Null values in dataset before removal: 17603
shape of dataset: (4898, 12)
Null values in dataset after removal: 0
reduced shape of dataset: (66, 12) 



We can see that the code removed all null values from the dataset. We lost a lot of rows, that could potentially be restored. Now one of the sets has only 19 rows of data which is so small, that it is almost impossible to train a model on it. Let's try to restore the missing values. 

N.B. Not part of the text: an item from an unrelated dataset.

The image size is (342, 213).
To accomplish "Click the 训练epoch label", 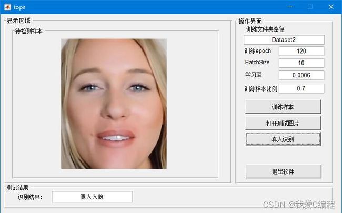I will point(258,52).
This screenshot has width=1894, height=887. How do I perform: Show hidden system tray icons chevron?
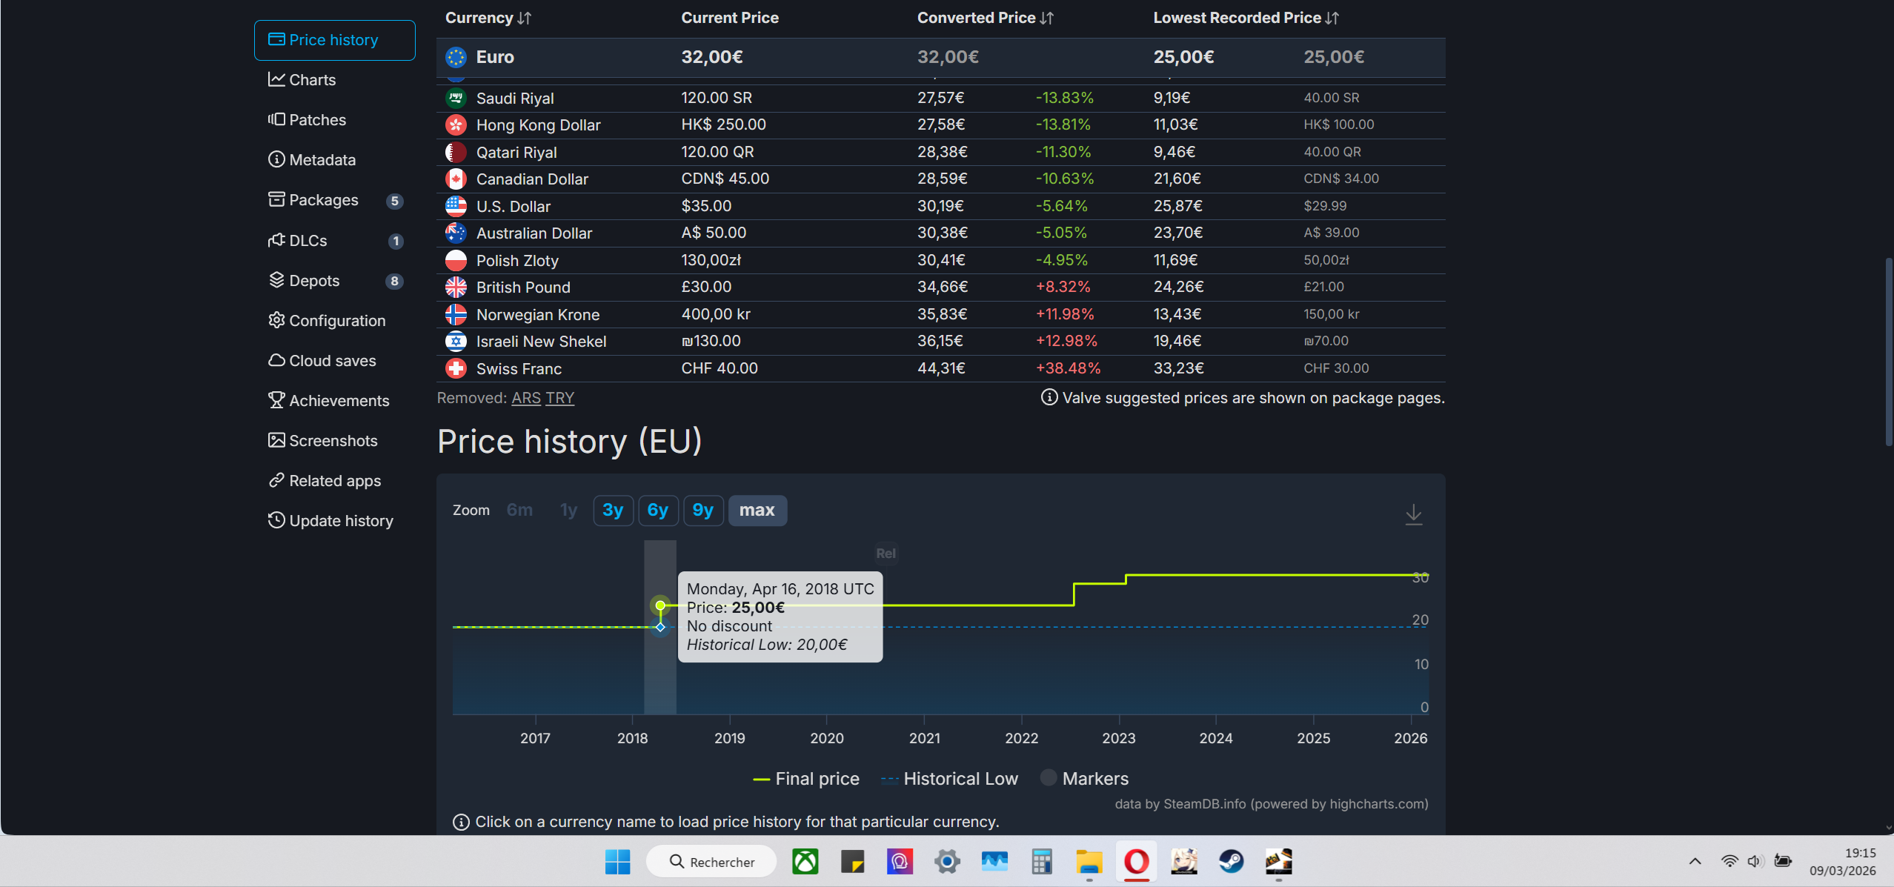(1695, 861)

# Restoring Missing Values

There are many ways to restore missing values. In this notebook, I will use the simplest one: replacing the missing values with the mean of the column. I will use the `fillna()` method of pandas dataframes to replace the missing values with the mean of the column. I will use the `inplace=True` parameter to make the changes permanent.

In [108]:
sampled_datasets_restored = copy.deepcopy(sampled_datasets)
for datasets in sampled_datasets_restored:
    for dataset in datasets:
        print(f"Null values in dataset before restore: {dataset.isnull().sum().sum()}")
        print(f"shape of dataset: {dataset.shape}")
        dataset.fillna(dataset.mean(), inplace=True)
        print(f"Null values in dataset after restore: {dataset.isnull().sum().sum()}")
        print(f"reduced shape of dataset: {dataset.shape} \n")

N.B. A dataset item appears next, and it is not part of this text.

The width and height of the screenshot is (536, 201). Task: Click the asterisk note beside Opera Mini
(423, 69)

Null values in dataset before restore: 1947
shape of dataset: (1599, 12)
Null values in dataset after restore: 0
reduced shape of dataset: (1599, 12) 

Null values in dataset before restore: 3787
shape of dataset: (1599, 12)
Null values in dataset after restore: 0
reduced shape of dataset: (1599, 12) 

Null values in dataset before restore: 5787
shape of dataset: (1599, 12)
Null values in dataset after restore: 0
reduced shape of dataset: (1599, 12) 

Null values in dataset before restore: 5900
shape of dataset: (4898, 12)
Null values in dataset after restore: 0
reduced shape of dataset: (4898, 12) 

Null values in dataset before restore: 11737
shape of dataset: (4898, 12)
Null values in dataset after restore: 0
reduced shape of dataset: (4898, 12) 

Null values in dataset before restore: 17603
shape of dataset: (4898, 12)
Null values in dataset after restore: 0
reduced shape of dataset: (4898, 12) 



We did not loose any data. The gaps are filled with the mean of the column. Now we can try to train a model on the data. This method is not the best one, but it is the simplest one. If there are not many missing values or the values do not differ very much from each other, this method is a good choice. If the values differ a lot, this method will not work well.